Caregiver & Family Chat

Role: lead designer


Before we obtained a 1-800 number, we used to give out our personal cellphone numbers to our clients' families and caregivers so that they can contact us. To our surprise, most people who have our numbers texted us way more often than those who did call, it was as if we were texting with a friend. What we learned from this is that both our clients' families (baby boomers) and caregivers are very comfortable with texting with colleagues and managers for professional purposes.

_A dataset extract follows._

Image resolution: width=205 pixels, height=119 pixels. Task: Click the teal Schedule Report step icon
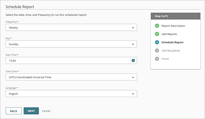[157, 42]
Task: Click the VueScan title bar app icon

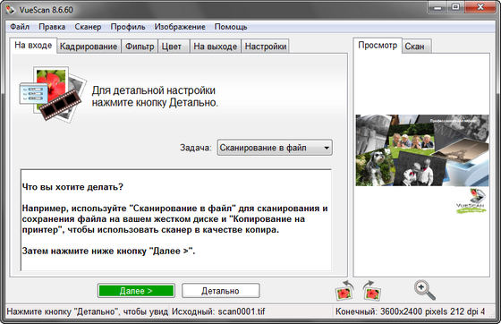Action: click(10, 10)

Eventually we got ourselves a 1-800 number from Twilio and set up Front to send and receive text messages. While Front is great at handling single threaded conversations, it has a few glaring drawbacks:

  • it isn't HIPAA compliant. We exchange personal health information with client's families and caregivers all the time, text messages isn't a secure way to handle sensitive personal health information
  • we needed a way to create a mutual chat room for the clients' families and caregivers together. Families would often times tell us information that we would need to relay it back to the caregiver. Allowing them to directly text with one another without having to use their own phone numbers would be extremely valuable

Solving Our Own Needs

We sketched out the first version of the chat app based on the requirements that we would want for ourselves. The app has to be able do a few things for it to be considered useful:

  • it is HIPAA compliant
  • it can create a group chat with both clients' family members and caregivers
  • it can have private chats with a family member and/or a caregiver
  • it also has a family and caregiver version of the app

Can We Sell This Software?

As makers of software, we immediately thought to ourselves: are there other home care companies who can also use this chat software? How would they use it? Would they trust using our software with their clients? How much money would they be willing to pay?

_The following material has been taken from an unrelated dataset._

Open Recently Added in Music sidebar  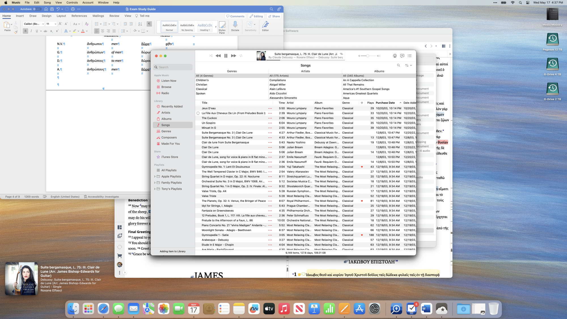pyautogui.click(x=172, y=107)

We want to figure out a way to test our hypothesis with other home care agencies without costing a lot of money. Since we haven't written a single line of code, we decided that if we can collect 10 LOIs in the next 45 days then we'll invest time and money into writing the app. Because the home care companies are small businesses themselves, the nature of B2B selling requires us to have a demo ready to expedite the process. Without an actual product, we used Invision to stitch together a high fidelity click-through mockup that we will use during conference calls.

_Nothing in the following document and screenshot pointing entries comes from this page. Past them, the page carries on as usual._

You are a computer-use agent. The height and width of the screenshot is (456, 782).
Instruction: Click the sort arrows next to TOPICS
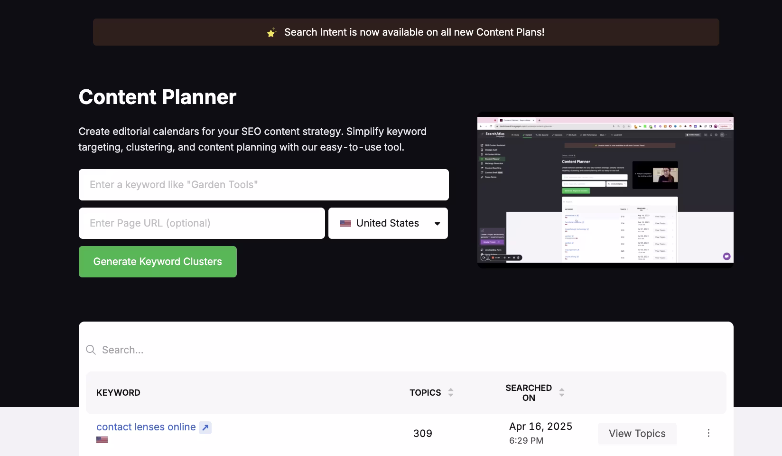click(450, 393)
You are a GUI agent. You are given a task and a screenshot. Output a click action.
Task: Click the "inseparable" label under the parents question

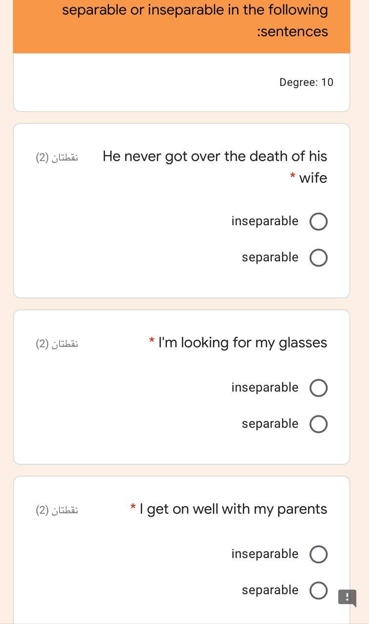tap(265, 554)
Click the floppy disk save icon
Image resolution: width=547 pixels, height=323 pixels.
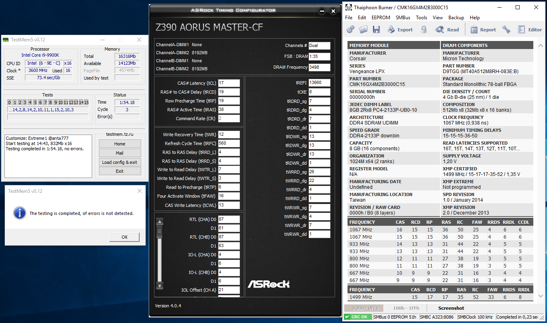[376, 29]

From the perspective of a care manager, the chat app allows her to manage all communications in one place, while being HIPAA compliant. Under CLIENTS, each client has their own chat thread which is comprised of multiple conversations that can be a 1-to-1 chat or many-to-many chat. Under the PRIVATE CHAT, a care manager can start a conversation with one or multiple caregivers. This section is designated for conversations with other caregivers on general items such as schedules, work arrangements and concerns. The first order object in PRIVATE CHAT is a caregiver, whereas the first order object in CLIENTS is a client.


The Result

After 45 days, we weren't able to get 10 LOIs as we had hoped. We managed to get only 2 LOIs from 20 demos we did in that period. From the feedback that we gathered, a standalone chat app simply isn't mission critical enough for companies to buy. Many companies use an existing CRM solution that they use to manage everything from scheduling, managing caregivers, charging clients and processing payroll. We were told that this CRM solution has a chat capability, although we weren't sure if it worked the same way as we had designed.